Assignment 2: Classifying languages
Deadline: June 5, 10:00 CEST.
In this exercise we will try to predict family of a language from a set of typological features.
All the assignments should be implemented in the bodies of the indicated functions in the provided template classify.py which also contains some additional information and clarifications.
Data
The data you will use for this assignment is
in a tab-separated file with name wals-train.tsv.
The first row of the file is the header.
The first two columns are for information only.
The third column with the header family
is the variable we want to predict.
The rest of the columns are the features.
A special feature value NA
marks the features that are unspecified.
The data is a subset of WALS database.
Grading
The grade you will receive from this exercise has two parts. The first part, 8/10, is the correct implementation of all the exercises. For this part, each exercise is equally weighted. The second, 2/10, part will be based on the performance of the classifier you are asked to tune in exercise 3 on a test set.
The performance score (2/10) is determined based on the macro-averaged F1 score on the test set, such that
- if your score is within ±1 standard deviation of the average, you will receive 1 point
- if your score is 1 standard deviation (or more) above the average, you will receive 2 points
- if your score is 1 standard deviation (or more) below the average, or if your your code does not produce the expected output, you will receive 0 points
Exercises
2.1 Encoding the data
Implement the function encode()
in the template
that reads a data file as defined above,
and returns a tuple containing features
and labels
.
features
should be a two dimensional numpy
array
where each row is the concatenation of one-hot
vectors of corresponding value of each feature.
For example, if we had only two features,
and the one-hot encoding of the first feature
for a particular language was 0000001
and the one-hot encoding of the second feature value
was 00100
, the encoded features corresponding to the language
would be 000000100100
.
Make sure that your function maps NA
and any unknown value
to a vector of all 0
s.
The labels
should be a list with the same length as the rows of the features
,
where values are the family of the corresponding language.
For the sake of exercise, you are not allowed to use any high-level library function (for this exercise only). Normally, you should consider using well-known and well-tested library routines.
2.2 Training a simple classifier
Implement to the function classify()
in the template.
This function should train and test a logistic regression classifier
by using 2/3rd of the data for training
and 1/3rd of the data for testing.
You are not required to tune your classifier in this exercise.
However, you should pay attention
to how you divide the data into training and test sets.

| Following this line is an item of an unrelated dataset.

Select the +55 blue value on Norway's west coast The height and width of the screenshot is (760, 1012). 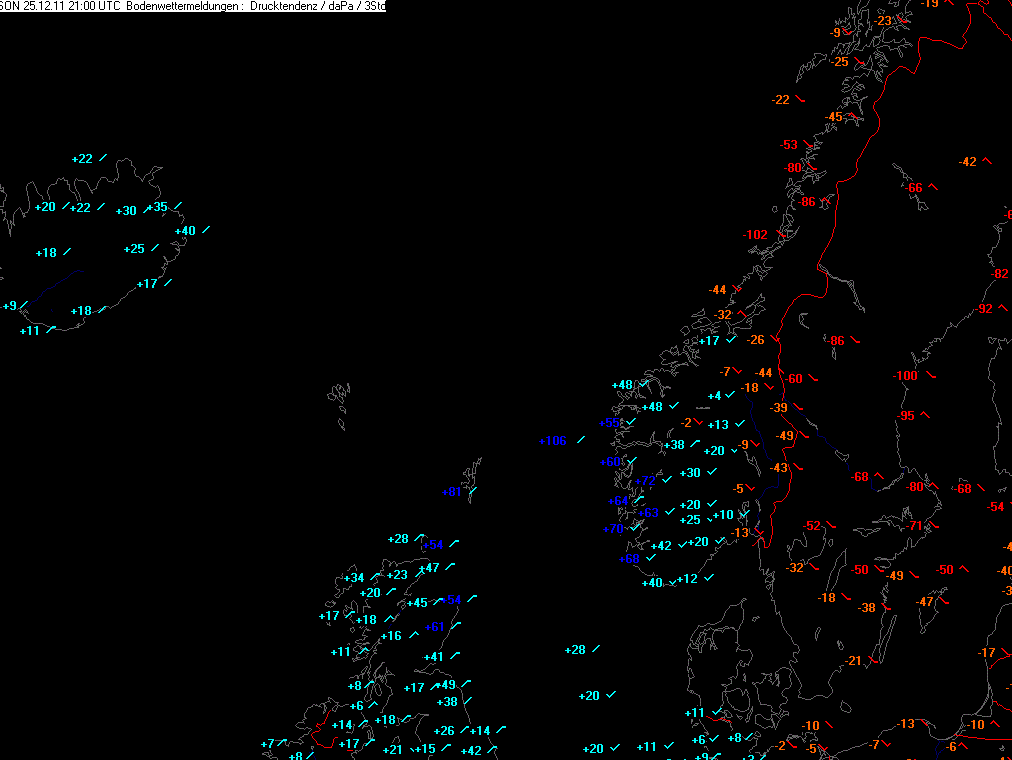coord(609,423)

You should make sure that all classes are represented on both
training and test sets (with a similar distribution).
Your function should print macro-averaged precision, recall, and F1 score on the training and test sets in comparison to a random baseline and a majority-class baseline. The output should look like the following.
p_train | r_train | f_train | p_test | r_test | f_test | |
---|---|---|---|---|---|---|
random | 0.0 | 0.0 | 0.0 | 0.0 | 0.0 | 0.0 |
majority | 0.0 | 0.0 | 0.0 | 0.0 | 0.0 | 0.0 |
classifier | 0.0 | 0.0 | 0.0 | 0.0 | 0.0 | 0.0 |
p, r, and f refers to precision, recall and f-score.

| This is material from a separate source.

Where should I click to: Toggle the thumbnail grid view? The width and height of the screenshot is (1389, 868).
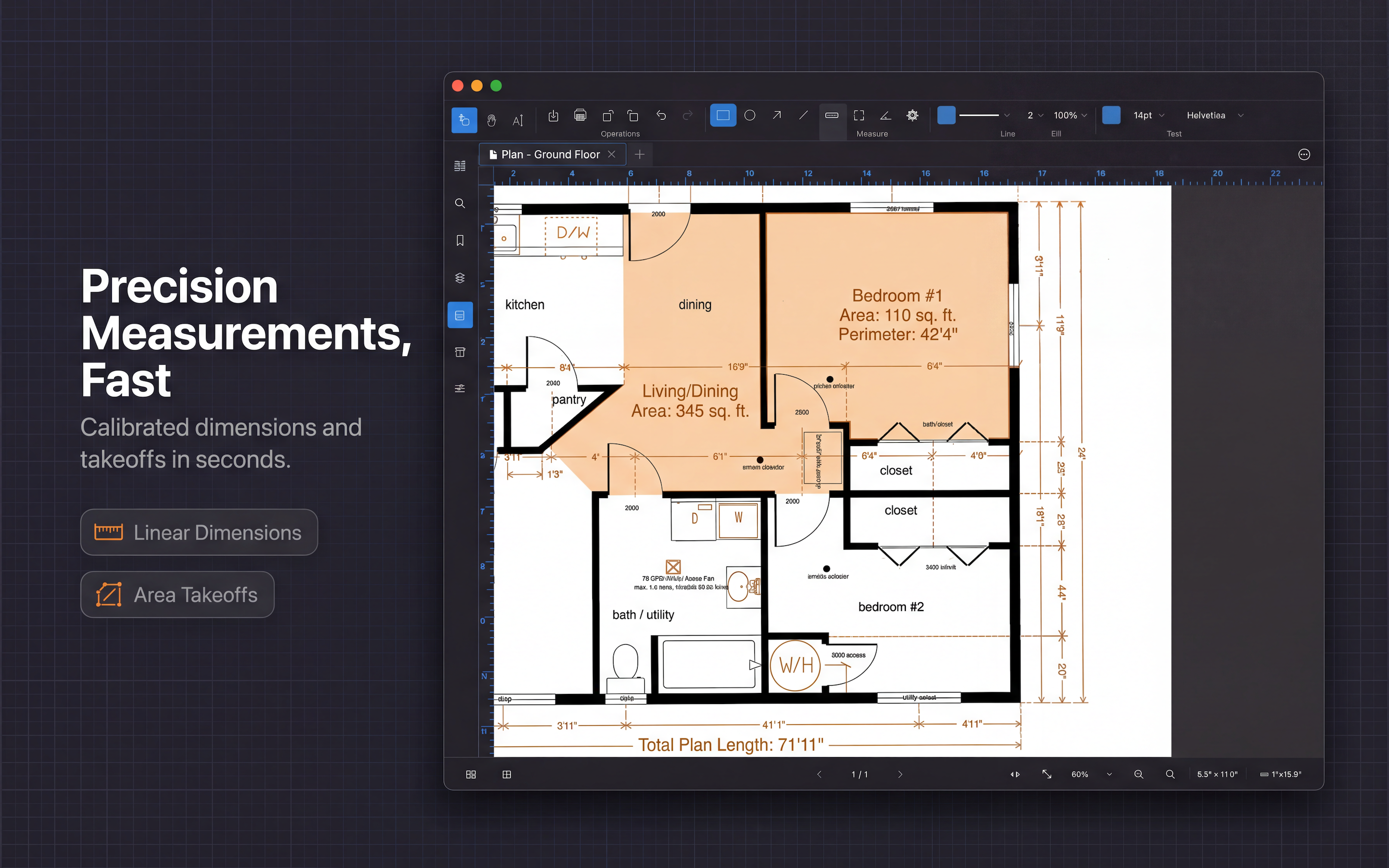[x=471, y=774]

You are recommended to use scikit-learn library for implementing this exercises and the next two. If you would like to use another library, please contact the instructor and/or the tutors.

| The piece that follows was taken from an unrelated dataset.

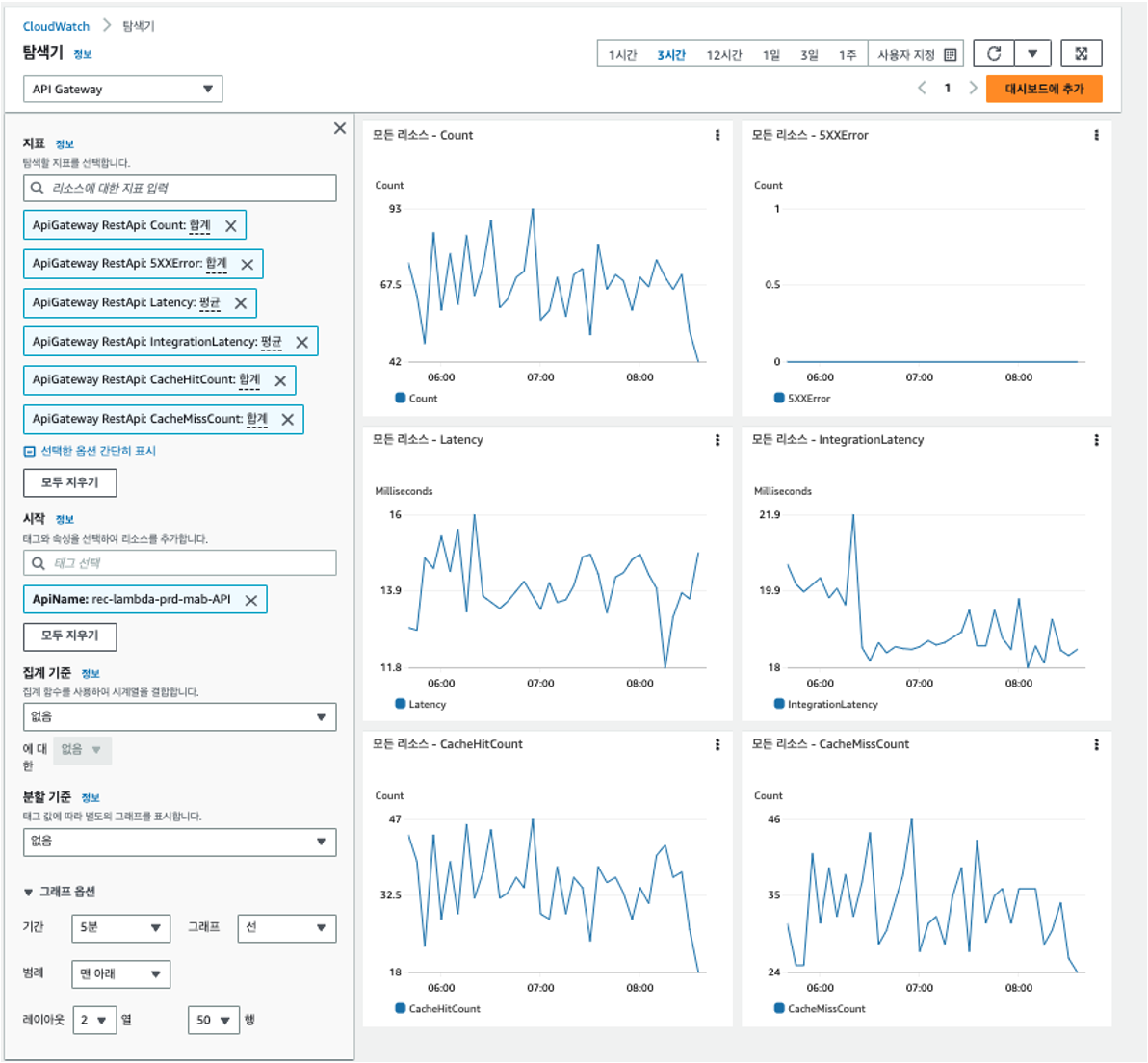Remove the ApiGateway RestApi: Latency metric
Screen dimensions: 1148x1063
tap(240, 303)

2.3 Tune a classifier for the task
Implement to the function tune()
in the template.
You need to look for a suitable classifier and tune its hyperparameters, so as to obtain the highest possible macro-averaged F1 score.
You are free to use any classifier from the Python scikit-learn library. Note that depending on the classifier you chose, the hyperparameters will differ. You can opt for using a fixed training/development split, or you can also use a k-fold setup. Your function should return the best parameter values as a Python dictionary.
2.4 Generating predictions
Implement the predict()
function in the template
which takes two filename arguments, a training file
and a test file, and returns the predictions as a list
using the best model from exercise 2.3.
The format of the test file is
the same as the training file,
but the language family column contains a placeholder _
.
Tip: it is crucial for this exercise to encode
the features in the training and test data consistently.
Your encode()
function should determine the one-hot codes
on the training set, and use the same coding scheme for the test set.